*TASK REQUIREMENTS*
Only one span of the listing below is wanted: the lines from the one with "Given: Click the $5,982 attack cost cell" through the one with "The width and", reproduced exactly, both ends kept.

*DATA EXTRACT*
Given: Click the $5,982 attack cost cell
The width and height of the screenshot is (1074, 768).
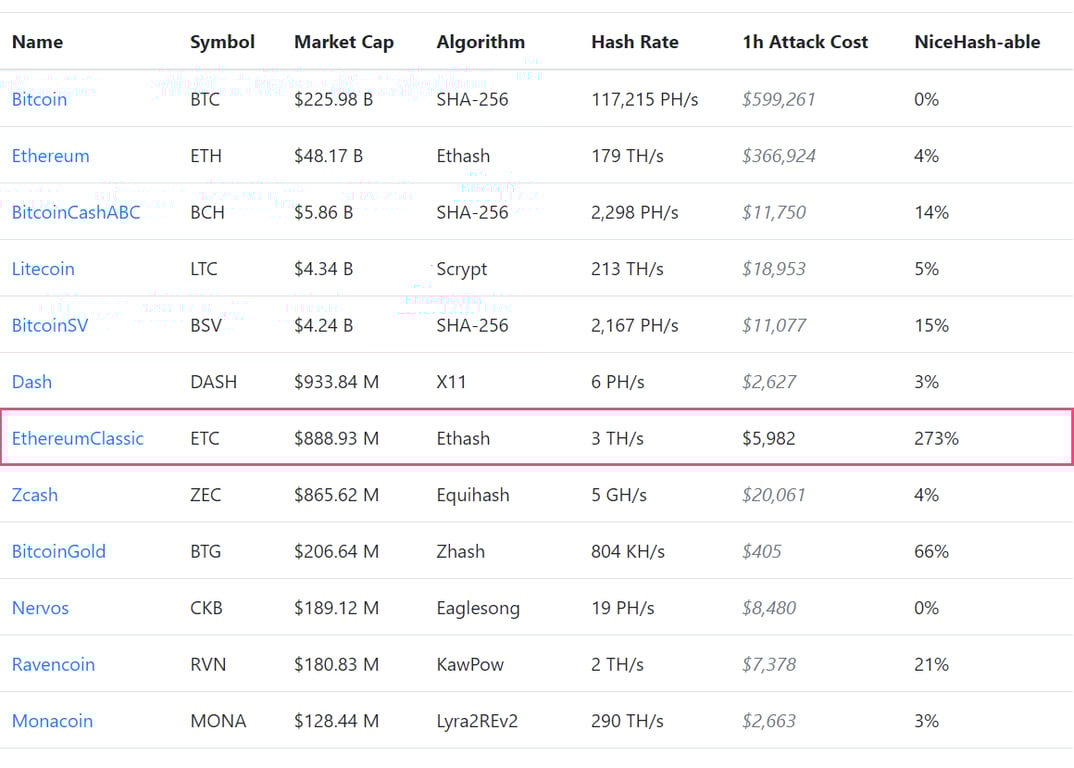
--
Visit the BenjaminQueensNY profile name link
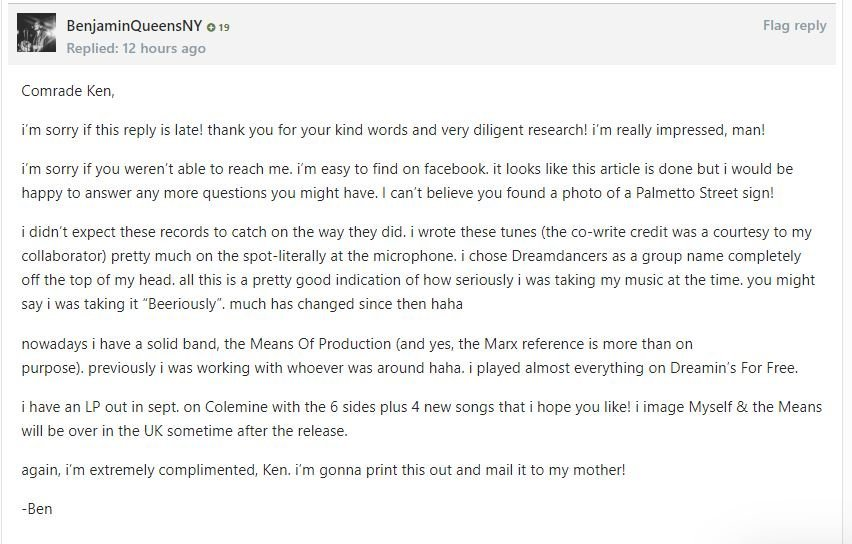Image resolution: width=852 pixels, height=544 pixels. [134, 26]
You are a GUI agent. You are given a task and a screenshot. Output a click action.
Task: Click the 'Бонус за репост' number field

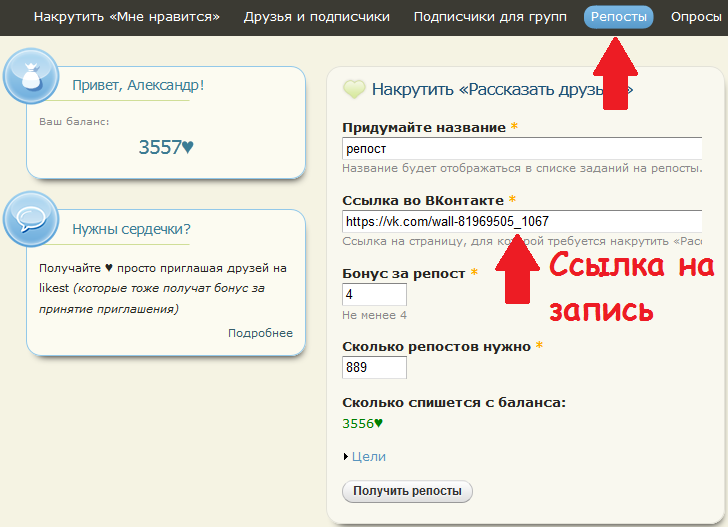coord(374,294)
* * *
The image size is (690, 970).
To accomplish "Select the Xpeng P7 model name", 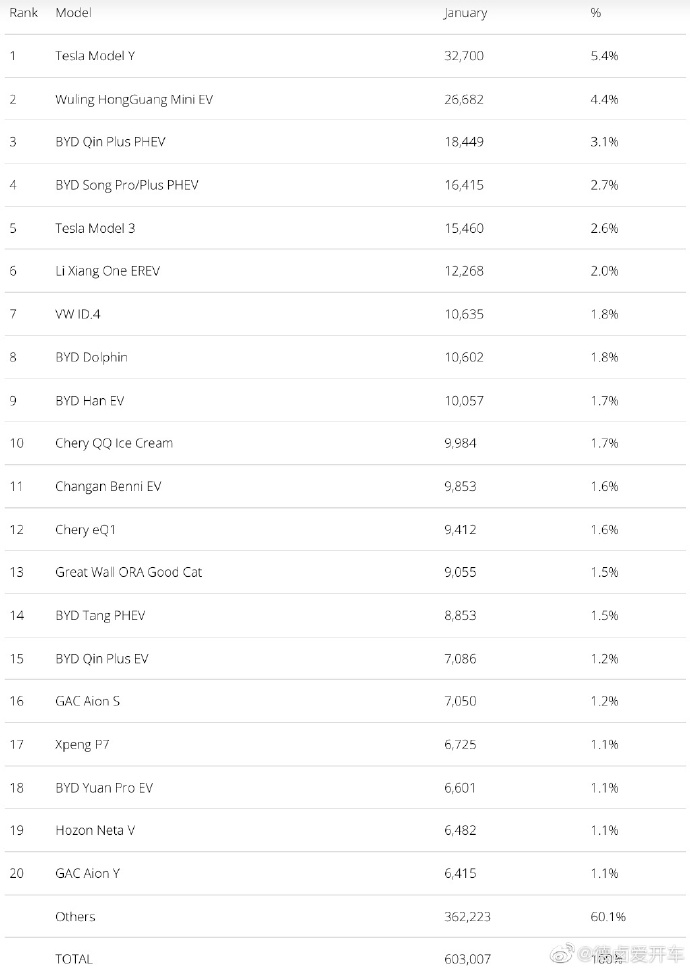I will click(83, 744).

*PROBLEM SOLUTION*
Given: Click the $5,982 attack cost cell
The width and height of the screenshot is (1074, 768).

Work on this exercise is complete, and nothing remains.